Have a look at this post, we had a similar discussion there: https://lemmy.world/post/3074361
Long story short, the platform still needs a bit of work before being able to really move communities. Some examples exist (lemdro.id, piracy, startrek) but those are tech savvy audiences, there would be a lot more friction with more generalist communities
I fully agree with you. And I want to emphasize that the main issue is that if you start advertising Lemmy like OP suggest before it's "fully ready" to give the best experience to this people, they will decide now that lemmy is not for them and after that it's very difficult to make they try again and change their mind.
Exactly the mistake threads just made, trying to capitalize on twitter's rate limiting fiasco. The "general public" is extremely fickle, and Reddit will give us more opportunities.
Server issues and quits need to be addressed, and mobile apps Ned to be polished. If the UX isn’t at least on par with Reddit, then it will only hurt to advertise now to the general public.
One thing that annoys me coming from Reddit is, that there isn’t just one group of each theme. You have for example gaming groups on several instances and you can either chose to subscribe to a number of those or chose the one you like.
But in the end, one will be the go-to group, and wouldn’t that centralize the most popular groups?
(Honest question, I’m new to Lemmy and the thoughts behind it)
instances are like countries with their own constitution (rules) and police (mods). This means that two communities in different instances may seem the same, but they are not, because they have to follow the rules and culture of their instance.
Just like a Technology club in Japan will not be the same as the Technology club in the US because they will be culturally different. I think it will take some time for the Fediverse to think this way.
For me, this is better. Instead of having one giant technology community where your comments and posts are drowned out, we can have different technology communities with their own culture and norms, just like we visit different countries. Your comment and posts will be not drowned out.
It is a different paradigm to the centralised one of Reddit.
Mirror for that lemmy.world post since they're currently down...
https://programming.dev/post/1625433
The fact that large instances hit more downtime than something like reddit will always be a detriment.
Thanks!
I predict it will be the mobile apps that get us over that hump
Definitely. Sync and Boost will bring the largest users influx
Which is unfortunate imo. More mobile users means less effort and lower quality content
I do agree, however I would argue that an increased user base would help accelerate progress on improving lemmy
To be honest, people who are tech savvy and bug tolerant enough to be on Lemmy are probably already here.
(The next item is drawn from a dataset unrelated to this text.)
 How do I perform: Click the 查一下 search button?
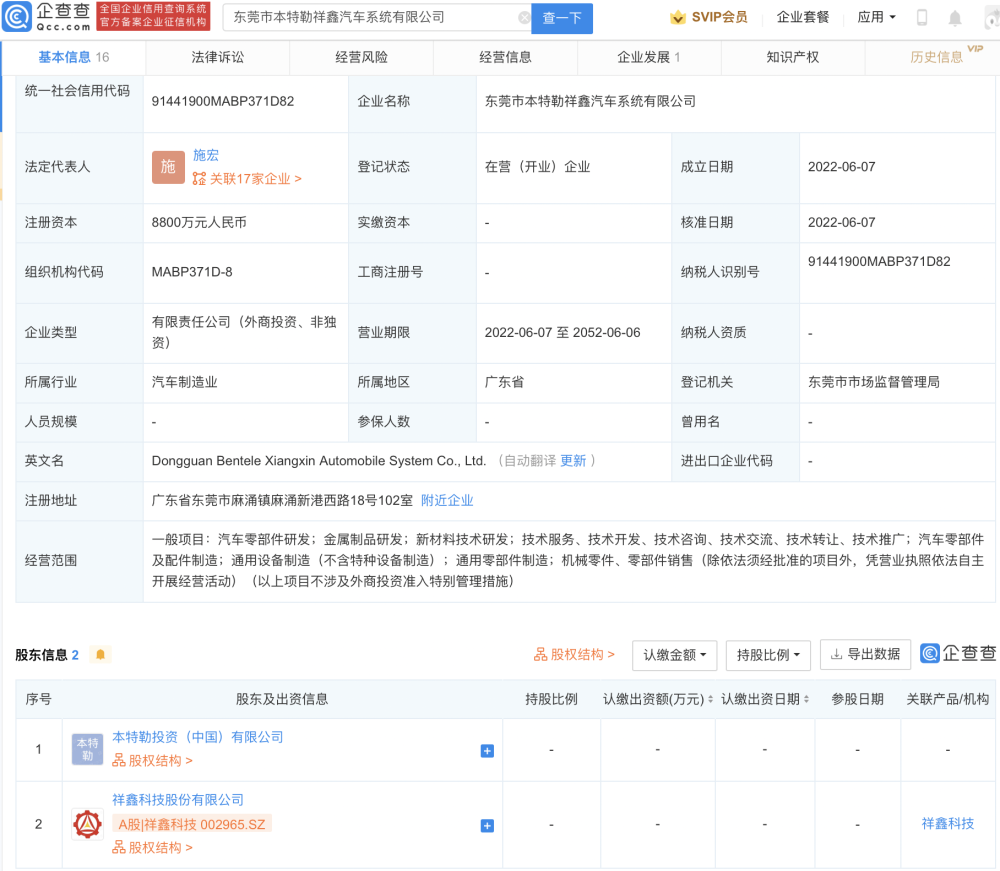(562, 18)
There were quite a few discussions about it (and still now on Reddit)
Yeah, people say we should use small instances to keep things spread out but two of the ones I tried have major posting issues that stop comments working, We really need to stress test and big squish before we really push it to everyone, some of the issues I've seen have been fixed and on general it's very stable so I don't think it's got far to go
Which were those, out of curiosity?
It also needs about 1000% less hostility when it comes to anything beyond superficial discussion. Basically every news thread just gets brigaded by idiots trolling with pictures of pig shit. I get it, internet is not serious business, but in terms of actual discourse at the moment, this place is worse than Facebook.
Wow, my experience is very opposite this. It sounds like you're describing reddit to me honestly. I've seen way less hostility here compared with Reddit
Yeah, I've run into this here. I posted a question to one of the posts asking why it was such a big deal, and all the sudden I'm a corporate defender. I don't think this is a reddit, lemmy, or anything issue, it's just internet and echo chambers. If you don't reply with a "OMG YES SO TRUE OMG" then you are a dissident.